Render the material from the line containing "Given: Click the Ay cursor readout 7.3967" through the end of the material as a JSON list of strings, one string per line, skipping blank lines. Leave the pictures out of the answer.

Material to process =
——
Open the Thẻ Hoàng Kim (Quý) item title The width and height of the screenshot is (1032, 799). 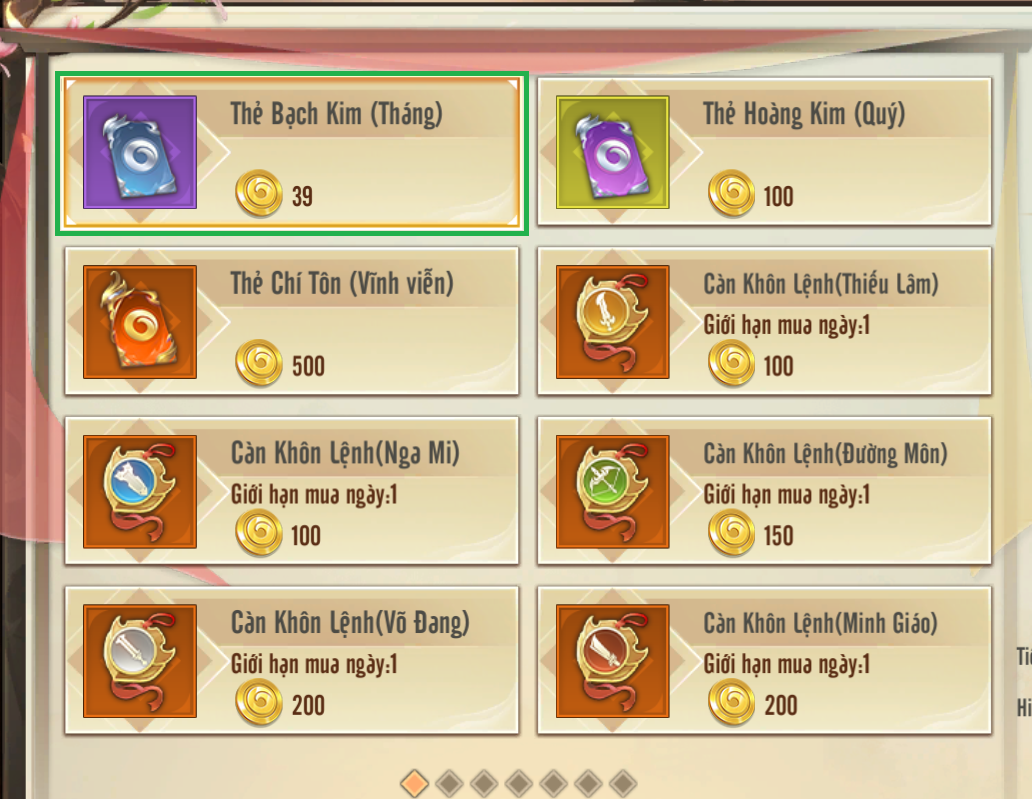[x=804, y=115]
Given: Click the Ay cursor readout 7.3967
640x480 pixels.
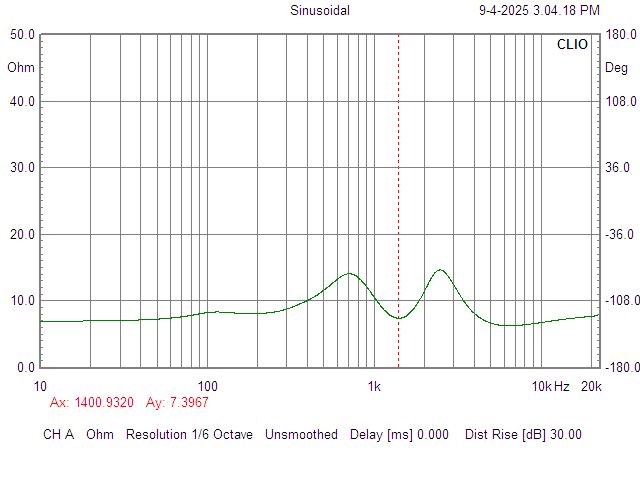Looking at the screenshot, I should (177, 402).
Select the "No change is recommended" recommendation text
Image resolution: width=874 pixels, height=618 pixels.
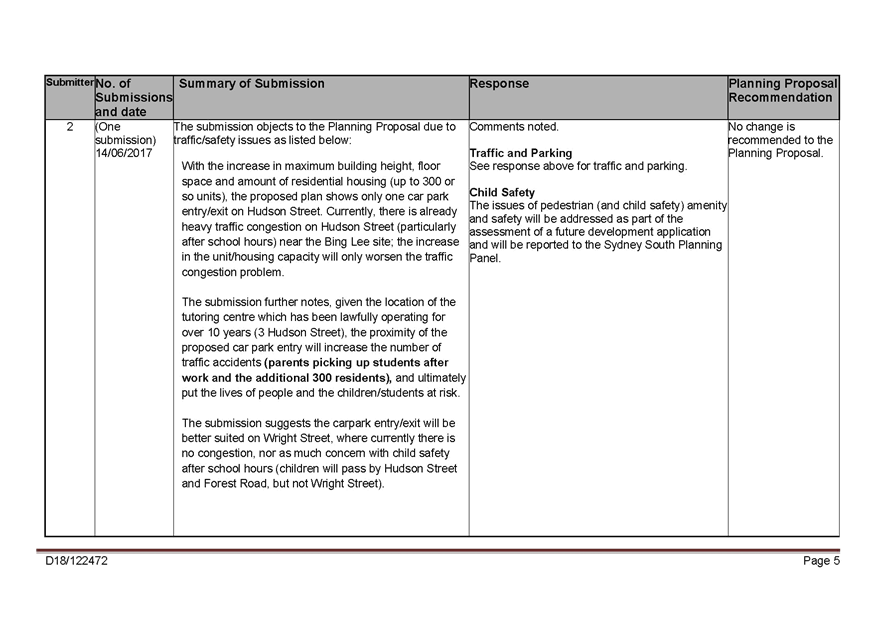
——
Complete output =
[
  "Given: Click the Ay cursor readout 7.3967",
  "640x480 pixels.",
  "Looking at the screenshot, I should (177, 402).",
  "Select the \"No change is recommended\" recommendation text",
  "Image resolution: width=874 pixels, height=618 pixels."
]